Here the facts are undisputed and the strict findings of fact of the Tax Court are beyond controversy. The conclusion to which petitioner objects is that of the court to the effect that “The profits which the petitioner realized in 1941, were realized from the sale of land which the petitioner was holding primarily for sale to customers in the ordinary course of its trade of business. * * * We conclude that the petitioner held its property primarily for sale to customers in the ordinary course of its business and that that property was not a capital asset within the meaning of Section 117(a) (1) [26 U.S. C.A. Int.Rcv.Code, § 117(a) (1)].”

The correctness of this conclusion of law, involving the interpretation of the statute and its application to undisputed facts, is questioned. In other words, the inquiry is whether this opinion, in the words of the Supreme Court, had “warrant in the record and a reasonable basis in law” and, again in the words of the Supreme Court, whether there is “a rational basis” for the conclusion. The question of whether upon the undisputed facts, the income in question was realized from the sale of land held primarily for sale to customers in the ordinary course of its business is, like the question in the Bingham case, one of law for the court; that is, whether the applicable statutes are such as preclude the decision that the Tax Court has rendered. The conclusion of the Tax Court raises a clear-cut question of law within the words of the Bingham case, decision of which by the Tax Court does not foreclose review although that “court’s decision is entitled to great weight.” We think this analysis is in accord with the various decisions of the Supreme Court. We encounter also the further question of whether there is any evidence to support the conclusion.
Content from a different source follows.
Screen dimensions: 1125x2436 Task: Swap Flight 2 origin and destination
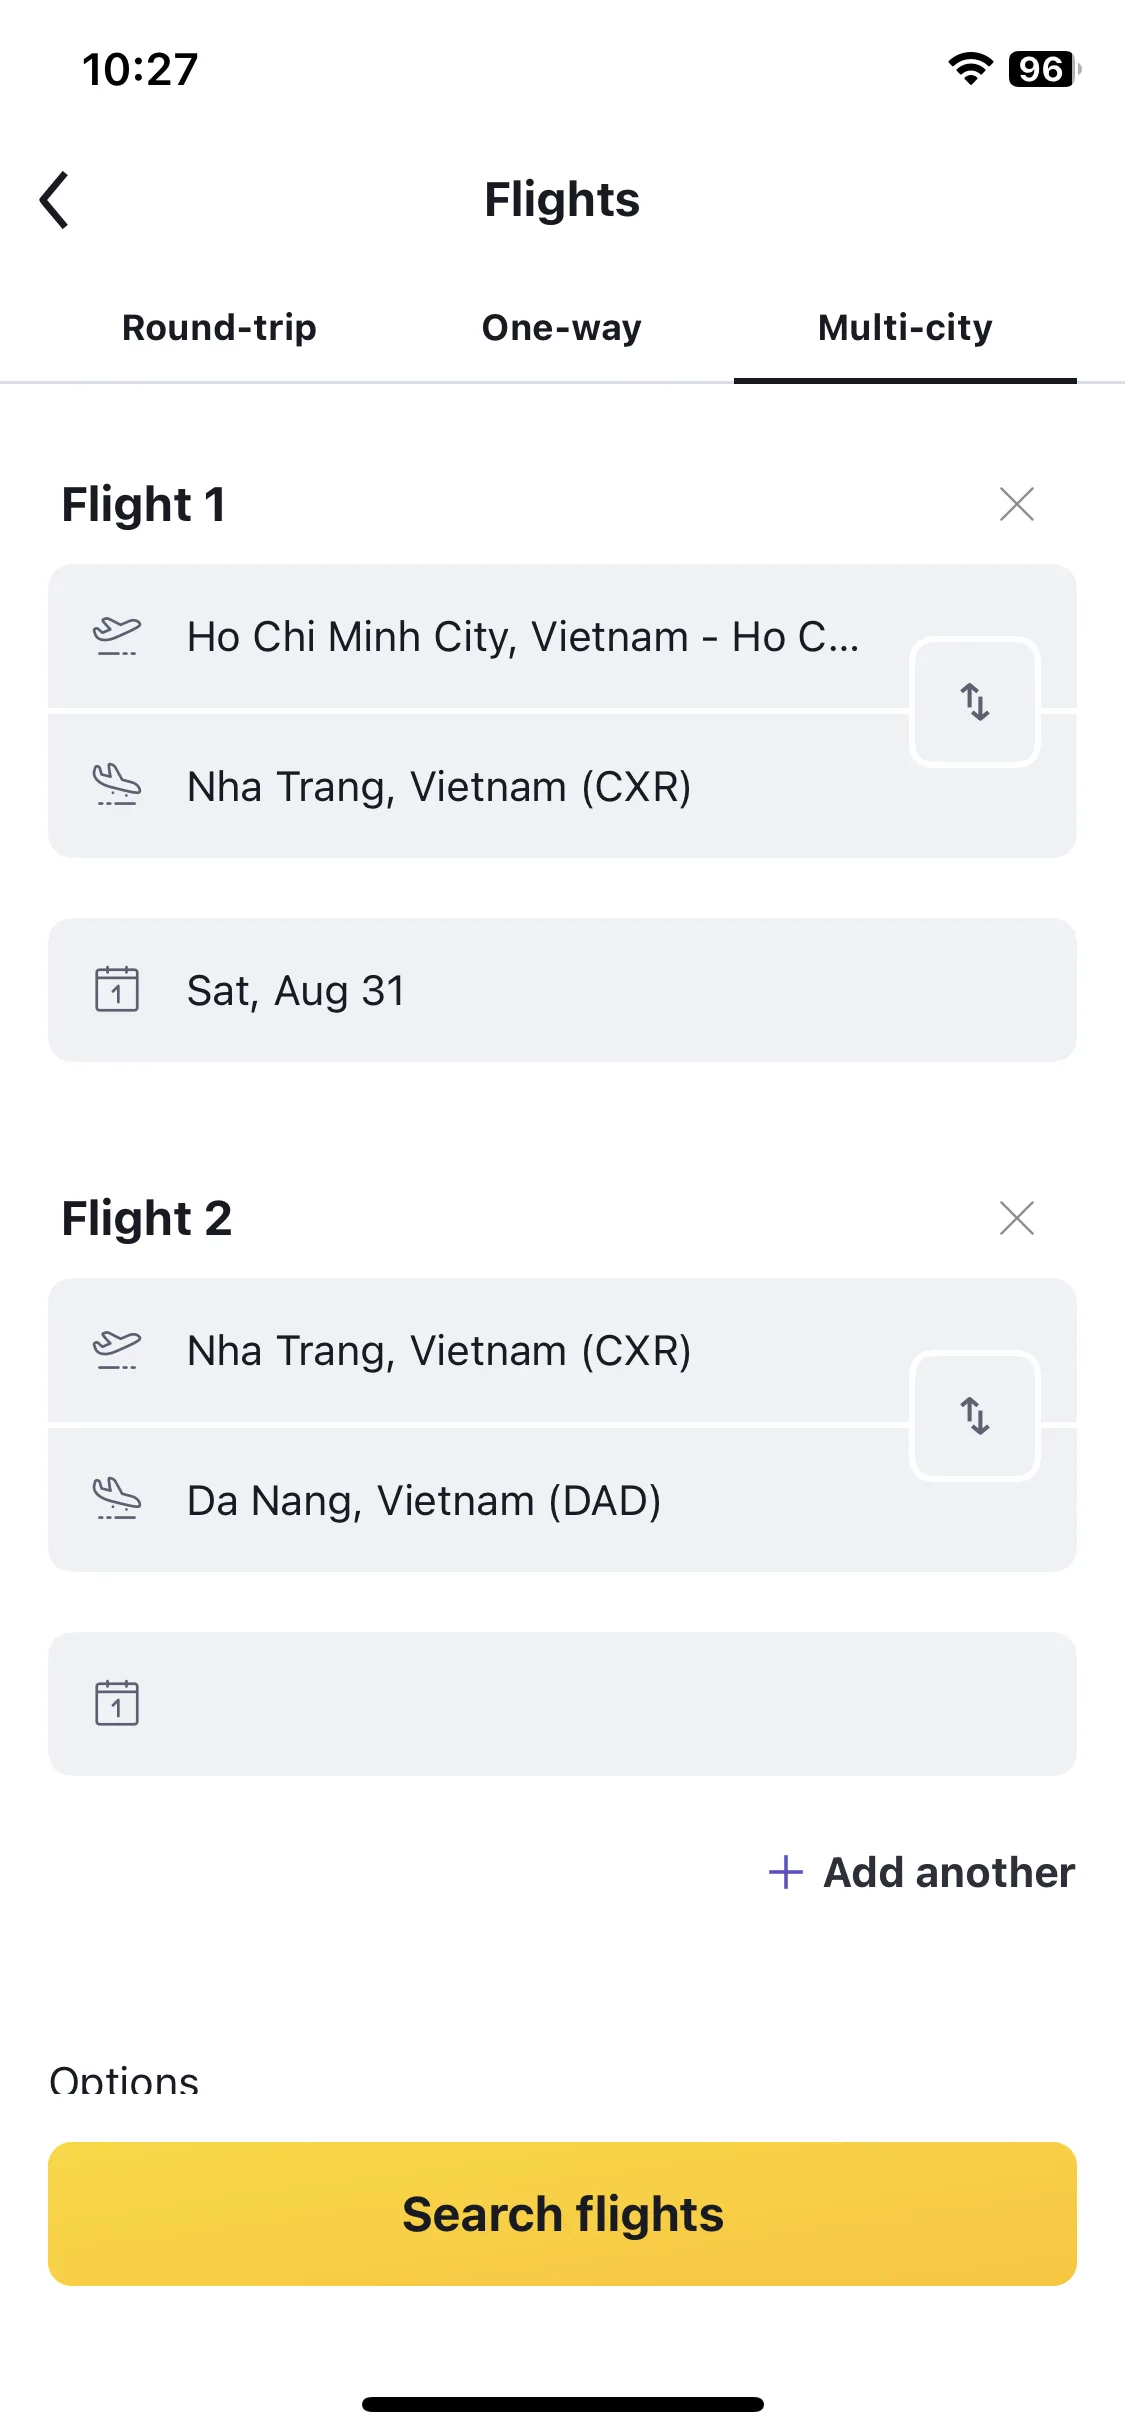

The undisputed facts as found by the Tax Court are: “The petitioner was organized as a corporation in 1893 under the laws of Wisconsin to engage in the business of manufacturing lumber. It filed its income tax return for 1941 with the collector of internal revenue for the first district of Illinois. It did not file any excess profits tax return for that year.

“The petitioner acquired many acres of timberlands in Mississippi County, Arkansas, the last in 1914. The petitioner cut the timber from these lands and manufactured it into lumber. The business of cutting the timber and manufacturing it into lumber was completed in 1919. Within a few years thereafter, the petitioner disposed of its mill, equipment, and remaining supply of lumber. It owned about 17,000 acres of land from which the merchantable timber had been cut. About 4000 acres of this land was under cultivation. The remainder of it had never been cleared. Much of the latter was wet for a good part of the time and practically all of it was covered with second growth timber, stumps, and thick underbrush.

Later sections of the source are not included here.